I can write an entire book about denial, and even if I knew exactly how I felt, I would not have wanted to make my parents pity me, or feel confused about me, or, worse, try to explain or to fix me. I suspect it’s like that for others, though of course I am loathe to do what I am arguing against: to put words in other adoptees’ mouths, no matter how I think I understand. My point is that the adoptive parent is not the one who should be judging whether the adoptee really understands or does not, is happy or is not, is adjusting or is not, is Beauty or is Beast.
It is a problem of its own that adoptees ourselves have trouble telling how we really feel. But how complicated that becomes when held up to the standard and scrutiny of the adoption power structure.
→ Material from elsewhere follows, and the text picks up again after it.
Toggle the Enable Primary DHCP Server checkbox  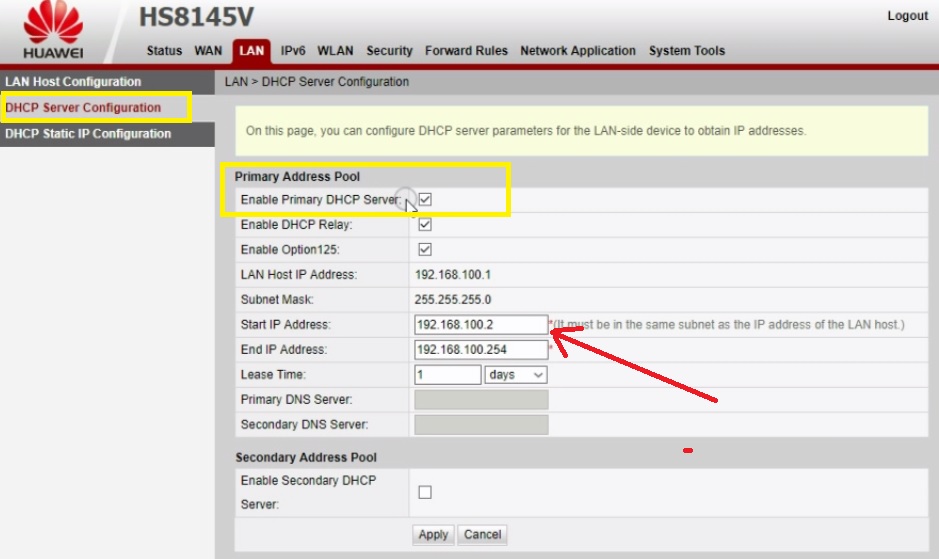pos(425,200)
I was at a talk recently on education, where the speaker was discussing how people had been wrong to think an early education program had failed—at the time they hadn’t been able to study the long long-term results. They were measuring the results via testing. In the short-term, the tests seemed promising, and in the medium-term, the tests seemed to show nothing, or only temporary improvements, so researchers had thought the program was a failure. Yet years later, studying those children, it seems that early education had extremely deep-seeded effects, resulting in children being less likely to do something that ended them up in jail, less likely to become pregnant at a young age, and so on. Even when the test scores seemed to show that the effect of early schooling went away by the time they were teens. The education system wasn’t an effective way of measuring the education system.
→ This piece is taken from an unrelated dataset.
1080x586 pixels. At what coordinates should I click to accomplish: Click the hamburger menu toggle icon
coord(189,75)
Maybe it is a matter of what we are subject to. For it is not that I think these adoption articles, these evaluations, these studies, are a problem of empathy. I’m not saying adoptive parents are wrong to think about how their kids feel, or even to imagine those feelings. I believe these parents when they say they love and cherish their children. I believe they are trying and I can believe that they are trying to see things from the adoptee perspective. I believe they talk to their kids, that their kids say what appears in the articles. I even believe that writing about their kids could be helpful to empathy, could help them understand their sons and daughters through the mere act of trying to put themselves in those shoes. The problem is, it reinforces the idea that the adoptive parent has the authority over the adoptee, and even the adoptee’s feelings and thoughts and growth. It reinforces the idea that the adoptive parent is the one who tells the adoptee’s story.
What makes me saddest, though, is when I read adoptee essays in which the writers seem to assert the same. When they have to explain themselves in comparison or contrast to the adoptive parent. I have been there. Often this stance is by necessity, is important in thinking about one’s audience. Often the adoptee writer has to write an entire essay of, “That’s not how it is,” or even, “Don’t speak for us.” I may have even done so here. It takes so much space before the essay can make its own territory, until the adoptee writer can escape the (e)valuation of the power structure and wonder for herself. That is where the adoptee has a power and a context of her own, where she can say, this is a question outside of any (granted) authority.
This is a question I am asking myself, not for you to legitimize or strike down or make real, but because I have to ask it and it is mine to ask. And if I am asking it also for you, then consider what I don’t know on my terms, not as a plea for help or acceptance. The adoptee voice matters because the adoptee says so.